Post by
carloslebaron »
https://forums.nicoclub.com/carloslebaron-u181424.html
Thu Aug 23, 2012 7:04 pm
I guess that your problem is the neutral that must be loose or broken between receptacles.
Be careful about the measures you receive when you use a tester. For example, you have a lamp connected to one receptacle, and you have a broken wire between receptacles, you might perceive 120v anyway in the affected receptacle, because the light bulb -through its element- is letting pass the hot current through the neutral that goes to the next receptacle, plus you can receive a Neutral reading from the now broken Hot wire as a feedback from the following receptacle...so you have a false reading.
To have a better reading, the best is to disconnect every appliance, lamp, etc that is connected to the circuit in question.
The advice given in the prior reply right above is also correct, it might be a switch that controls receptacles B and C.
But, if no switch is controlling those receptacles, you might have the Neutral wire loose or broken between receptacles.
Sometimes the circuit runs different than we assume, and it might go through the ceiling light box as a junction place to distribute the power to the receptacles. I saw lots of houses wired that way, it is weird, but such is the way the installers did it and it's legal, this is to say, not against the NEC.

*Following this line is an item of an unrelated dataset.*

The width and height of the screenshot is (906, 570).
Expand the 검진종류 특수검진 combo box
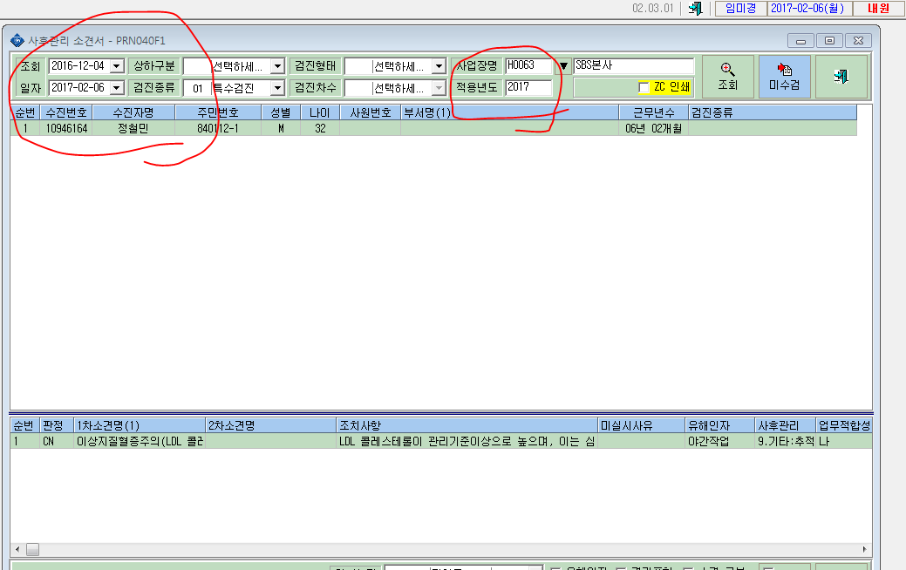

If no switch controls the receptacles, try first the removal of the nearest receptacles, not only receptacle A, one of them might have the faulty Neutral connection, even the one in the bathroom. If no fault is found in the receptacles, then the problem is bigger, it might be a junction box somewhere -like the example mentioned with the ceiling light- or a broken wire due to a nail or a screw when the drywall, floor mouding, a picture in the wall, etc was installed....this is the worst scenario.
I'll hope is just a simple problem between receptacles, try to find the direction of the main electric panel to use it as a guide of the running circuit, the nearest receptacle to the area where the main panel is located, might be the first in the circuit, this method of troubleshooting is not necessarily a rule, but works in most cases.